(DATASET EXCERPTS)
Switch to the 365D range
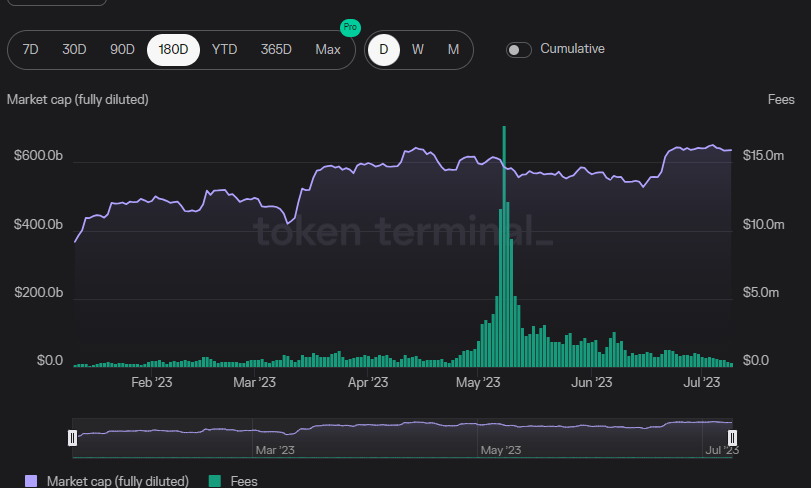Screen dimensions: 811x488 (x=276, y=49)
* * *
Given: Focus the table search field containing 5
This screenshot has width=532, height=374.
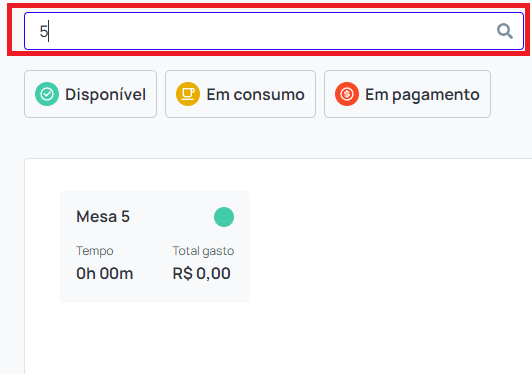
==
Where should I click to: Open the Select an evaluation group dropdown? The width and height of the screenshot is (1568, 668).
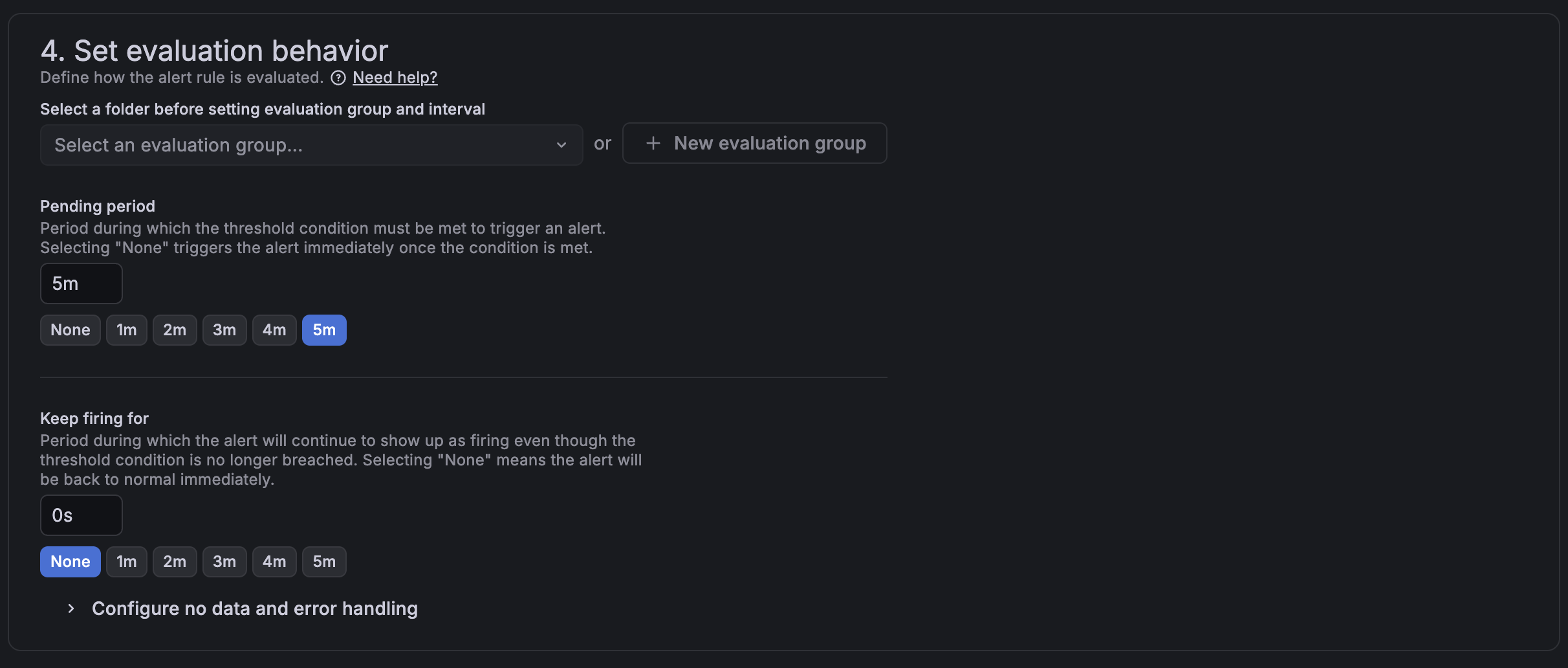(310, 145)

(ABOUT THIS EXERCISE)
Using the entries above, repeat only the lines from the one containing "Given: Focus the" through the one containing "This screenshot has width=532, height=374.", end lines included.

(SOLUTION FOR THIS TASK)
Given: Focus the table search field containing 5
This screenshot has width=532, height=374.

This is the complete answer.